Although the bulls of Nicholas V and his successors made no further mention of the Donation, even when partitioning the New World, Valla's treatise was placed on the list of banned books in the mid-sixteenth century. The Donation continued to be tacitly accepted as authentic until Caesar Baronius in his "Annales Ecclesiastici" (published 1588–1607) admitted that it was a forgery, after which it was almost universally accepted as such. Some continued to argue for its authenticity; nearly a century after "Annales Ecclesiastici", Christian Wolff still alluded to the Donation as undisputed fact.
More recently, scholars have further demonstrated that other elements, such as Sylvester's curing of Constantine, are legends which originated at a later time. Wolfram Setz, a recent editor of Valla's work, has affirmed that at the time of Valla's refutation, Constantine's alleged "donation" was no longer a matter of contemporary relevance in political theory and that it simply provided an opportunity for an exercise in legal rhetoric.

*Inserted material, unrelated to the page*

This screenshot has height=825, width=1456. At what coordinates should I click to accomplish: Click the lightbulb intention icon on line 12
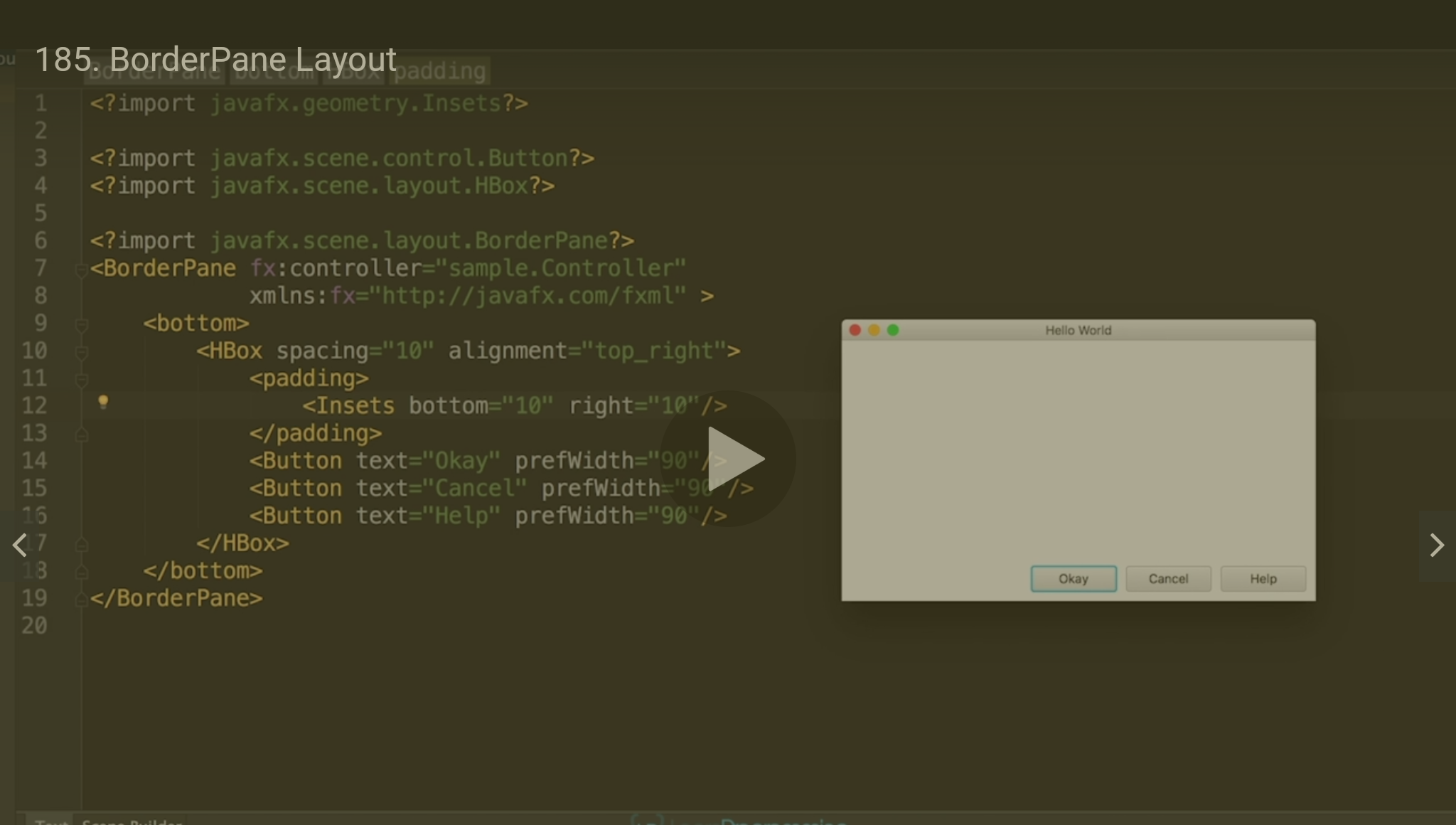point(103,403)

Contemporary opponents of papal powers in Italy emphasized the primacy of civil law and civil jurisdiction, now firmly embodied once again in the Justinian Corpus Juris Civilis. The Florentine chronicler Giovanni Cavalcanti reported that, in the very year of Valla's treatise, Filippo Maria Visconti, Duke of Milan, made diplomatic overtures toward Cosimo de' Medici in Florence, proposing an alliance against the Pope. In reference to the Donation, Visconti wrote: "It so happens that even if Constantine consigned to Sylvester so many and such rich gifts—which is doubtful, because such a privilege can nowhere be found—he could only have granted them for his lifetime: the Empire takes precedence over any lordship."
Valla's refutation was taken up vehemently by scholars of the Protestant Reformation, such as Ulrich von Hutten and Martin Luther.